Supermarket, hypermarket, booze cruise

ロンドンの中華街にあるスーパーマーケットの看板には「超級市場」と書かれている。なるほど、単なる「マーケット」=「市場」ではなく「スーパー (super)」=「超級」ということなのだろう。スーパーでさえ「特大の」という意味があるが、その上に「ハイパー (hyper)」がある。つまり「超特大の」と訳すことができるだろうか。

フランスには「スーパーマーケット」の supermarché を超える大きい hypermarché というものがある。フランスの国立統計経済研究所 (Institut national de la statistique et des études économiques) によると supermarché と hypermarché の違いは、売場面積の大きさ。2500平方メートルあるいはそれ以上の売場面積があるのが hypermarché で、400〜2500平方メートルが supermarché だという。英語でも hypermarket は辞書に載っているが、あまり使われることはない。少なくとも英国内で、売場面積が2500平方メートル以上あるだろう「大きなスーパー」は、多分単に large supermarket と呼ばれるだろう。しかし、フランスにある hypermarché は英語でも hypermarket と呼ばれる。

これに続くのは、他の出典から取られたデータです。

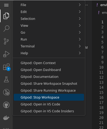This screenshot has width=107, height=129.
Task: Open the Run and Debug view icon
Action: (6, 54)
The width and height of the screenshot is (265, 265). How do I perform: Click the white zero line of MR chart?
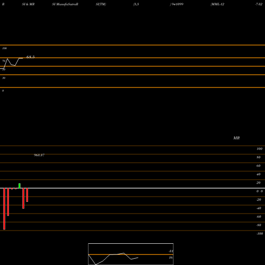[133, 188]
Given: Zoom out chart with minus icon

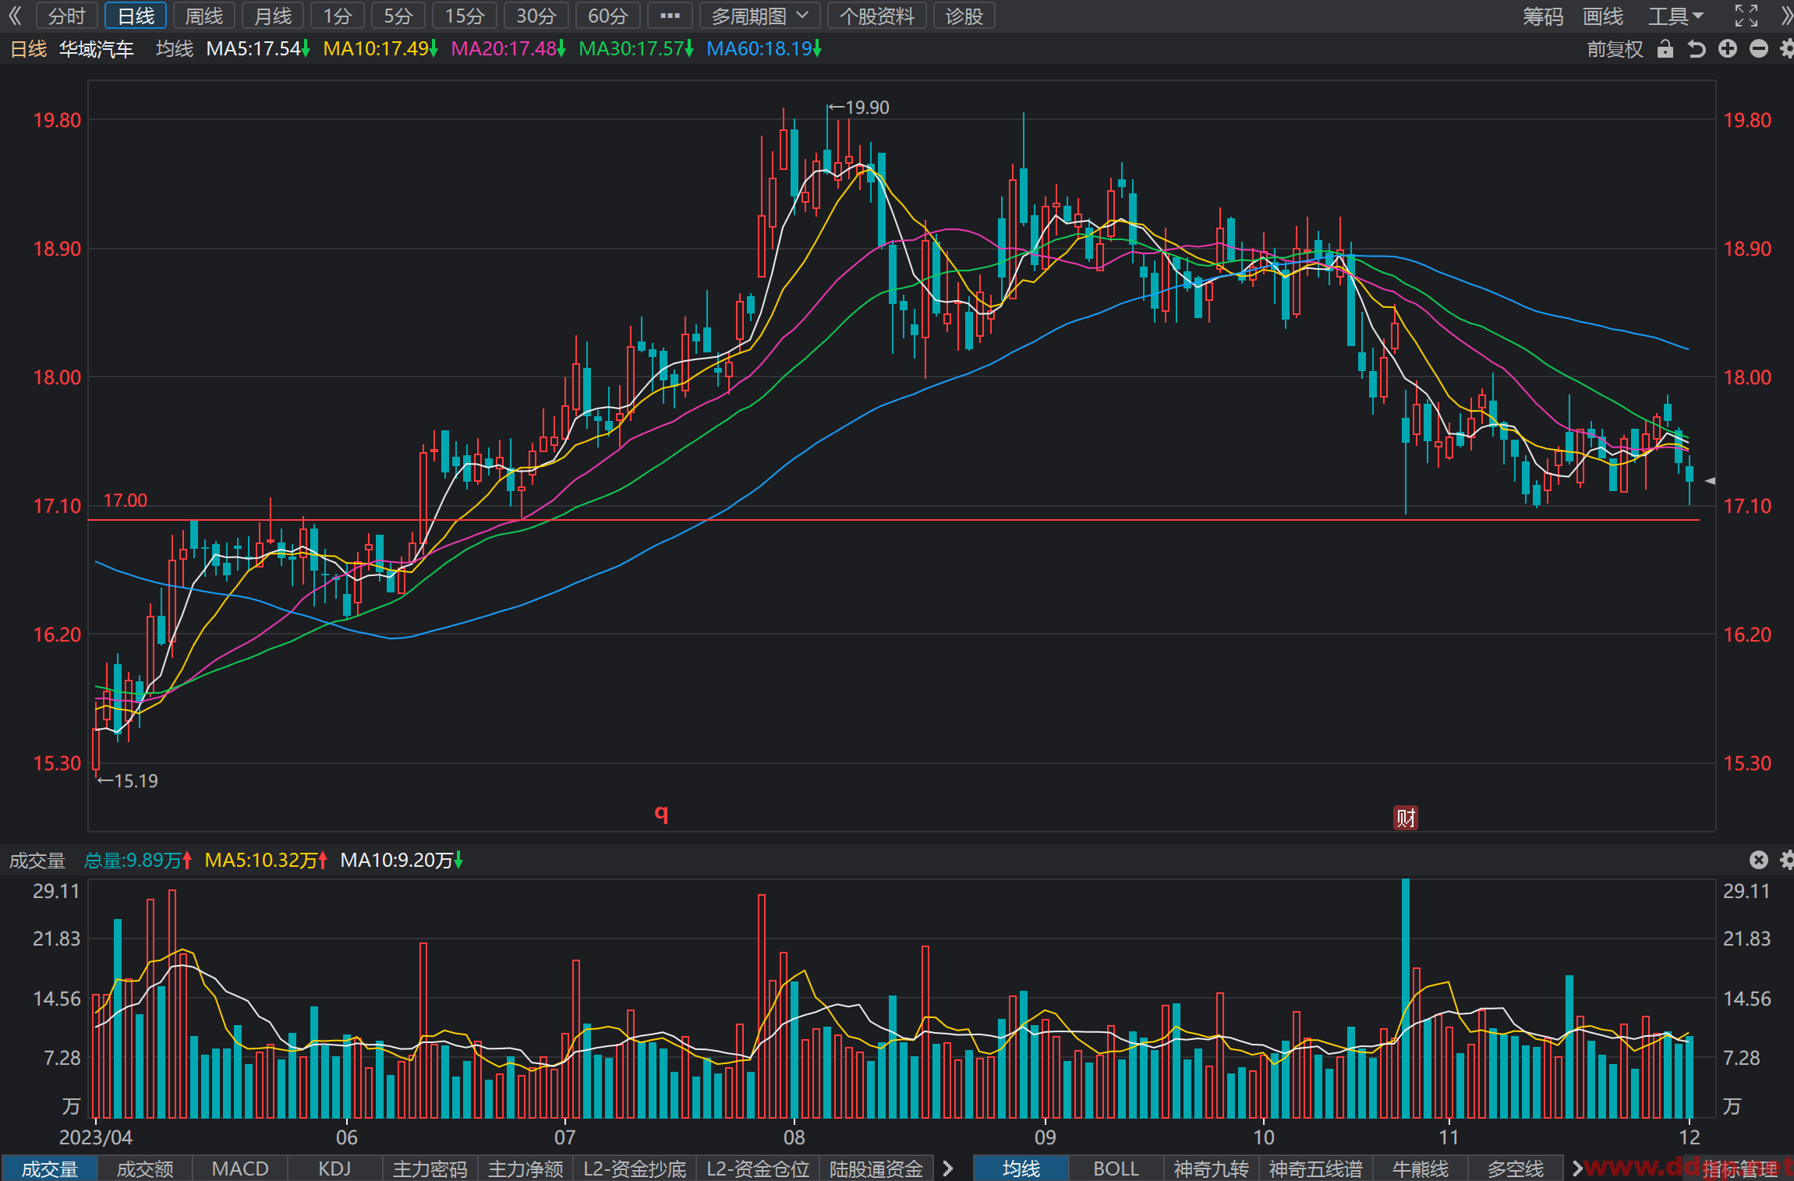Looking at the screenshot, I should [x=1759, y=49].
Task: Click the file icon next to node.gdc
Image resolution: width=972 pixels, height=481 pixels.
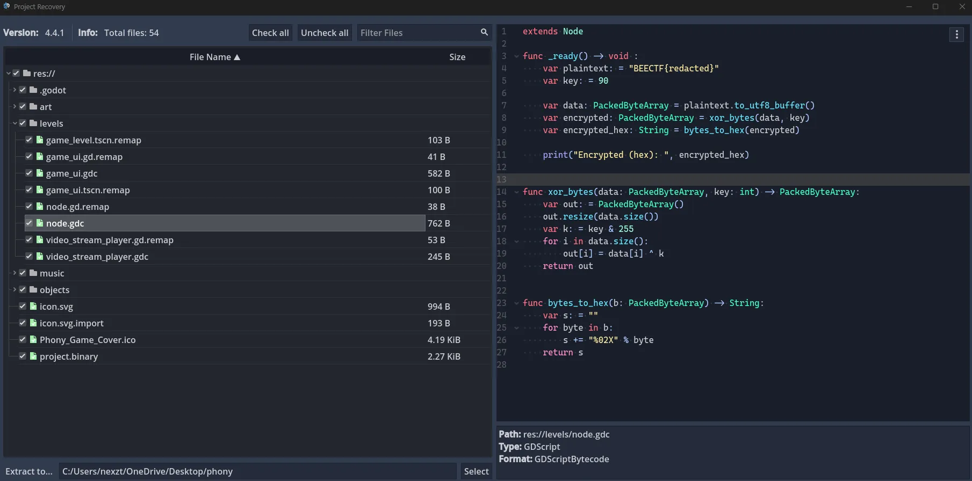Action: [40, 223]
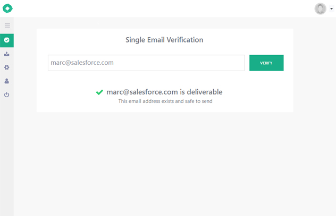Viewport: 336px width, 216px height.
Task: Click the power logout icon in sidebar
Action: tap(7, 95)
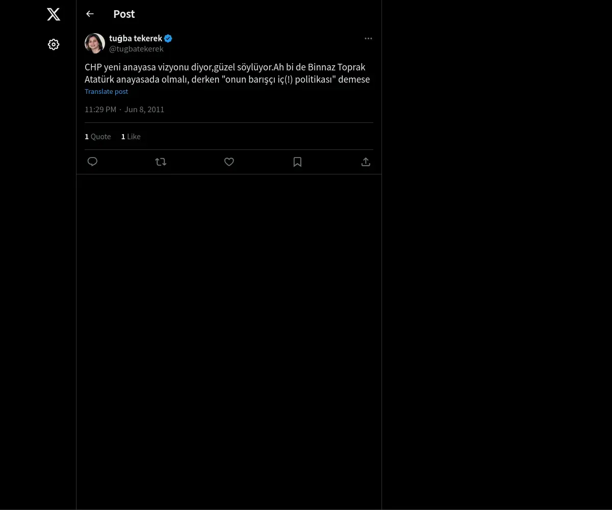Click the Post heading at the top
The height and width of the screenshot is (510, 612).
(x=124, y=14)
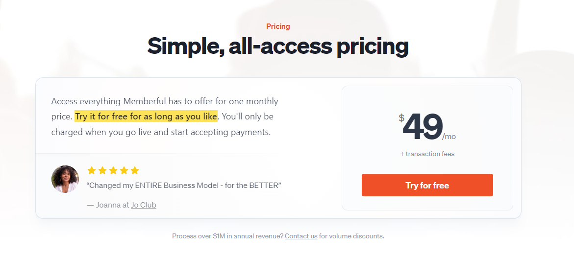Click the Access everything Memberful description paragraph

pyautogui.click(x=165, y=116)
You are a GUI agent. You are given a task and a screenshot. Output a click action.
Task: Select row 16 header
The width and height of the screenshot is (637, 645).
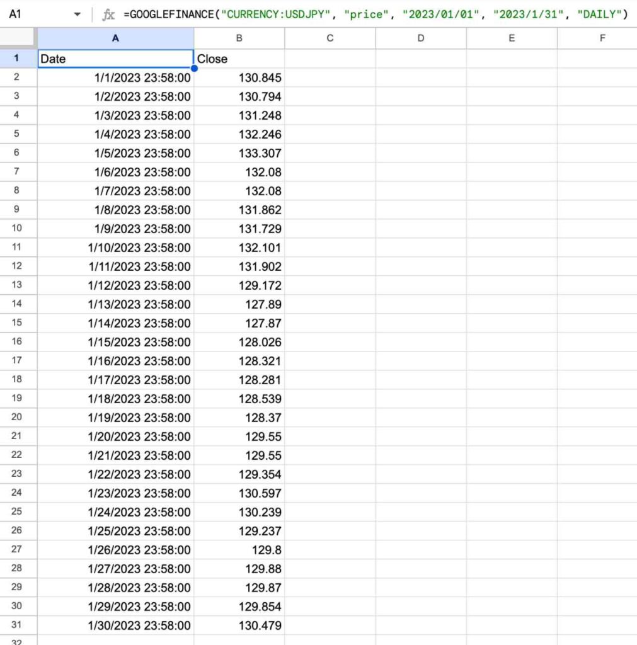[17, 341]
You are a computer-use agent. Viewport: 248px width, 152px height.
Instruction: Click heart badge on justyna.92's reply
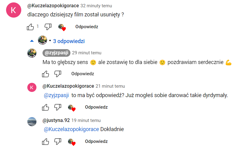point(72,142)
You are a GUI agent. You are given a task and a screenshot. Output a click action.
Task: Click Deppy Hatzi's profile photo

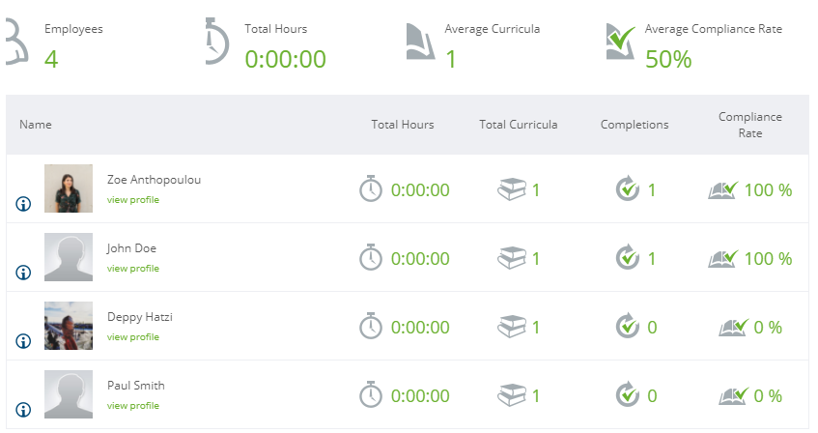pos(69,326)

英国よりもフランスの方が、為替レートそして税制の差もあって、物価が安いので、車でフランスに行って買い物をする英国人が結構存在する。目当てはワインなど酒類。もちろん頻繁に行くのではなく、多くの場合は年に一度あるいは二度あるかないかという感覚。英仏海峡のフランス側の玄関口となるカレーには、英国人を主な客層とする hypermarché が何軒もある。英仏海峡トンネル完成前にも、フェリーに乗って大量の酒を買い付けたことから booze cruise と俗に言われている。直訳すれば「酒クルーズ」ということ。今は車を船以外にもトンネルを走る電車に乗せることもできるが、未だに booze cruise と呼ばれている。なお、この booze は口語であって、時と場合によっては、あまり品の良い言葉ではないので、利用するには注意を要する単語。